[The task]:
Produce a word-for-word copy of the listing below without its pictures.

+++++

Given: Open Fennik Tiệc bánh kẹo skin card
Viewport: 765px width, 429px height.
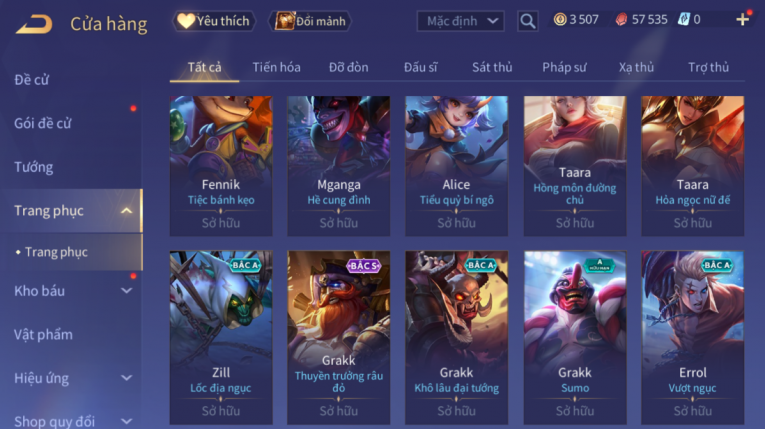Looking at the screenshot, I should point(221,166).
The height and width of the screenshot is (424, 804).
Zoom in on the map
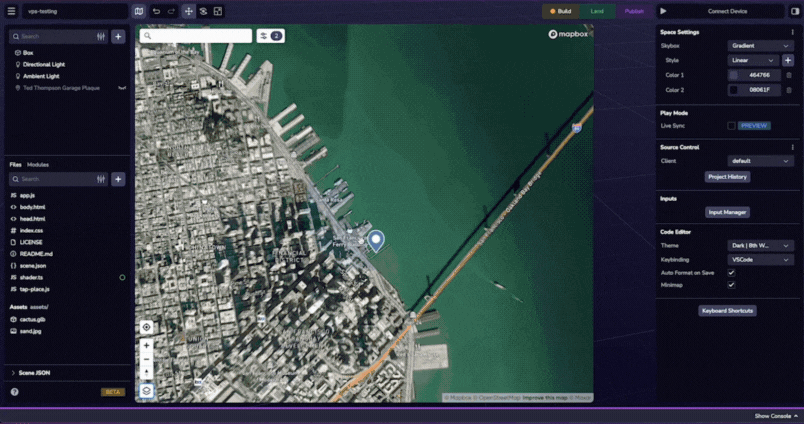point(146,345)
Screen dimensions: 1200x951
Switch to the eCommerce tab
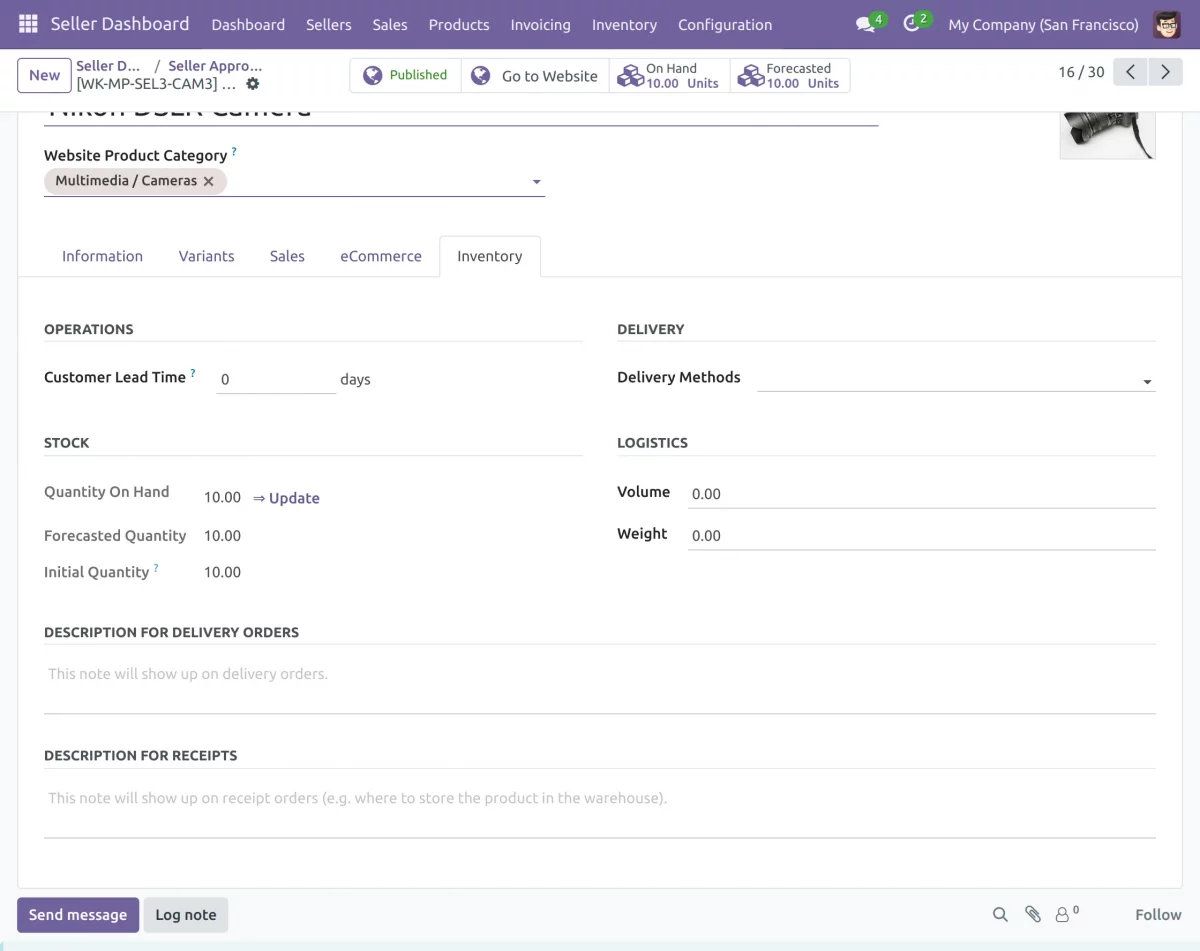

+++++

[Written solution]:
Given: Open Fennik Tiệc bánh kẹo skin card
Viewport: 765px width, 429px height.
Looking at the screenshot, I should point(221,166).
The height and width of the screenshot is (424, 804).
Zoom in on the map
point(146,345)
Screen dimensions: 1200x951
Switch to the eCommerce tab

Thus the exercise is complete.